Greetings, faithful readers and welcome to the latest installment of the Silver Age Sage. We’re taking a slight detour this time, back into the Old West and a pair of characters that haven’t been covered here in the past. I’d heard about them any number of times, but knew very little about the co-creation of writer Robert Kanigher and artist Carmine Infantino of the famed Trigger Twins.

As many of you already know, All Star Comics was abruptly replaced by All Star Western as the comic books of the era became increasingly under fire by the powers that be, whether it was Dr. Fredric Wertham or the U.S. Congress itself. Westerns and funny animals became the order of the day, but that being said, a lot of the same talent was producing them and, in many cases, the results were impressive.

So, let’s take a wander back to the end of 1958, beginning of 1959 (not long after they decided to give a revamped Flash a whirl, officially kicking off the Silver Age) and look at All Star Western #104, with a publication date of December 1958/January 1959 and an on-sale date of October 7, 1958. The talent producing this issue and specifically “The Surprise Sheriff of Rocky City!” includes writer Robert Kanigher, artist Carmine Infantino, letterer Gaspar Saladino and editor Julius Schwartz. On to the tale:

The splash shows twins Walt and Wayne Trigger underwater with a thought balloon revealing: “I’ve got to stay down here—until my brother gets the outlaws—or they’ll discover our secret!” The secret? That Walt is a lawman, but Wayne is the better shot and regularly impersonates his brother. They even ride identical looking horses to maintain the ruse.

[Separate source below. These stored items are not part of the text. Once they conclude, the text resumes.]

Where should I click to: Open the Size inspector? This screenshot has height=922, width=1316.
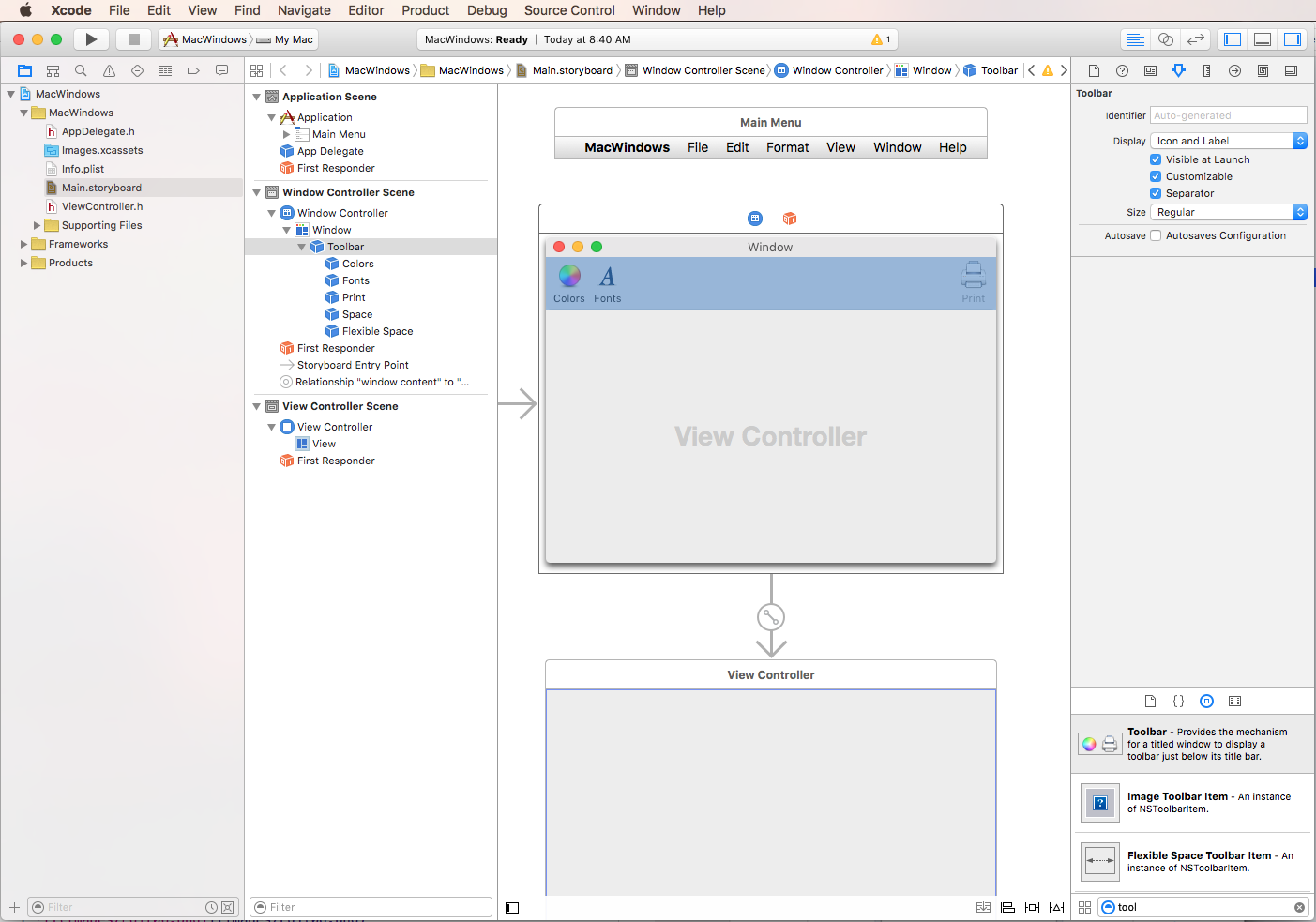1206,70
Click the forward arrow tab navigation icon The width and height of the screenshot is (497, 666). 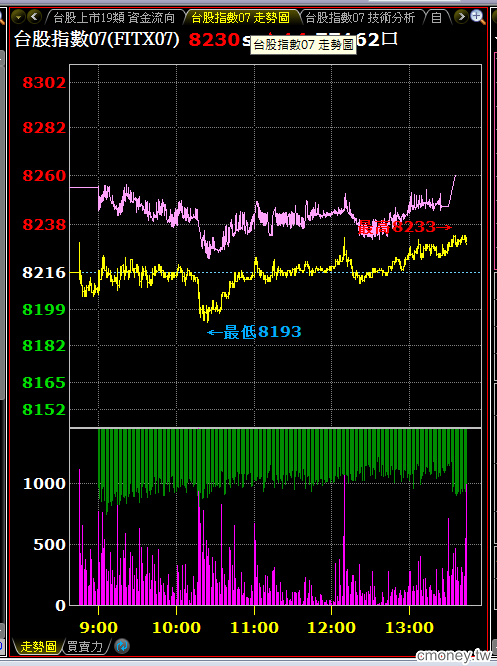click(461, 17)
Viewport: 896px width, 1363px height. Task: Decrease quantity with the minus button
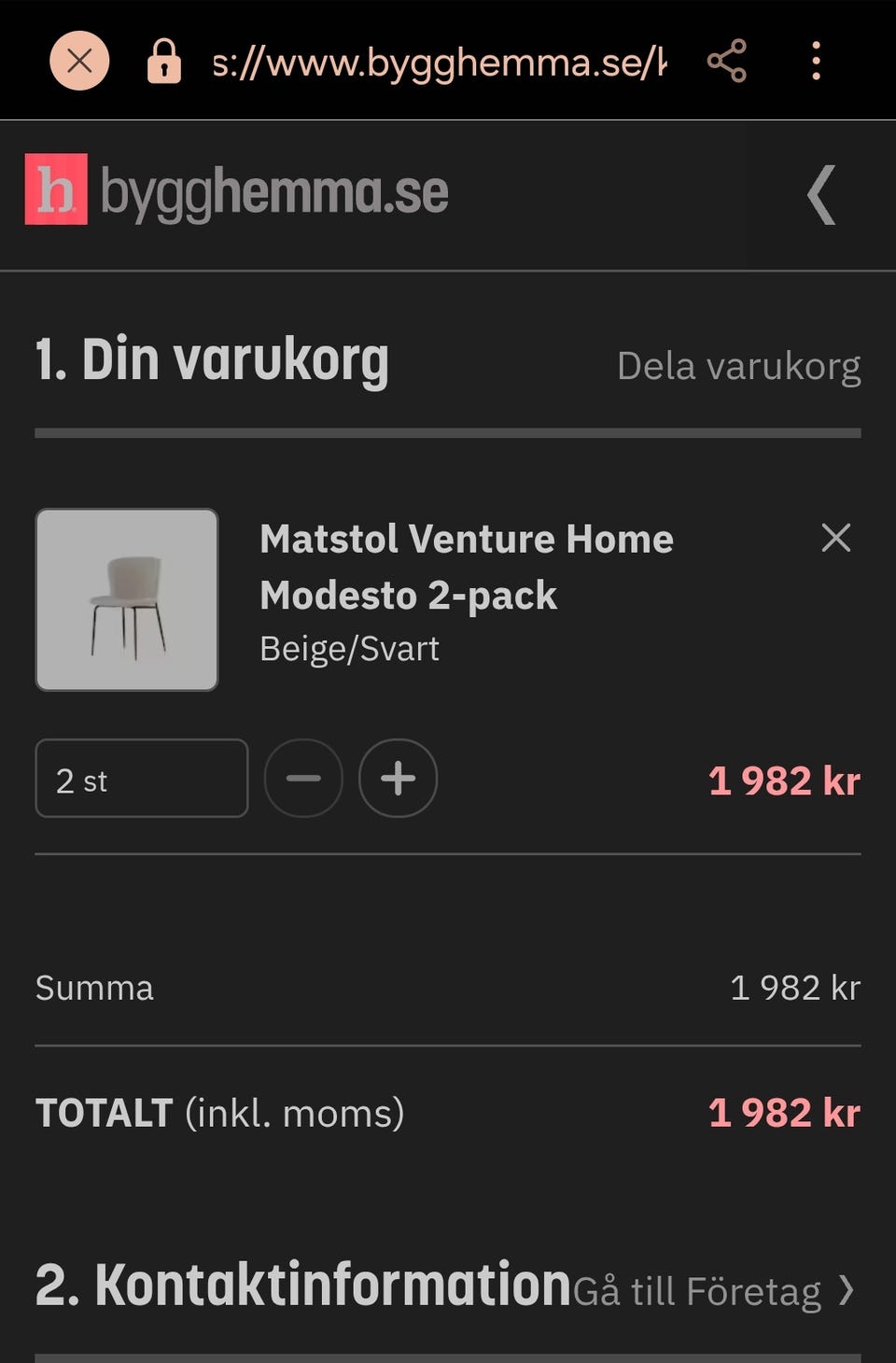(x=303, y=779)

So, on the Hawk River near Rocky City, Sheriff Walt Trigger lies in wait for the dreaded Flat Hat Gang. He’s determined to prove he’s worthy of the badge, but also resolves that if he goofs, he’s going to give his job to Wayne, who is far more adept.

Hiding in a tree, Walt soon spots the members of the gang riding below, but is surprised by a lasso that pins him from behind by another gang member. Not a great start, Walt. Desperately, he dives into Hawk River while Wayne happens to be nearby in a boat by a field of cattails. He quickly dons a duplicate of the buckskins his twin wears and then realizes the jig will be up if the outlaws notice he’s dry, so into the drink he goes.

The gang sees the overturned boat and figure the sheriff is beneath it, so they fire at it, but are soon feeling the grip of strong hands and are dragged into the river by their ankles. Trigger then follows up by seizing a gang member’s pistol and shooting the weapon out of the other members hands. They quickly surrender. Wayne herds them toward Rocky City and reasons that Walt will capture the other two outlaws. Soon they’re entering town under a banner announcing that a drawing will be held to determine Rocky City’s next boy sheriff.

When the gang members are delivered, Wayne switches back to his regular persona at the General Store. Walt soon arrives and says he lost the other two gang members and that he’s turning in his badge. Wayne tells him that it will destroy their built-in advantage over the criminal element. Walt is unmoved, but Wayne finally talks him into waiting at least until after the boy sheriff is chosen.

The very next day Walt is presenting a badge to the lottery winner, but the boy refuses, citing his inability to take the position and that he’ll only tarnish the badge and good name of the sheriff’s office. Walt thinks to himself that the kid is just like him, and he’s determined to make certain it doesn’t stick. He pleads with the boy to wear it for only an hour if he must and is determined to allow the boy to prove himself, particularly to himself.

The boy continues to disparage himself as they make the rounds, finally going into the local bank when a couple of flat hats fire on the sheriff, wounding him in the shoulder, taking away his ability to draw a pistol. Just then the boy emerges from the bank and takes in the scene before him. Walt decides he can’t fail in front of the boy and steadily walks onward, impressing the young man no end. In fact, he runs between the marching sheriff and his antagonists, startling Walt.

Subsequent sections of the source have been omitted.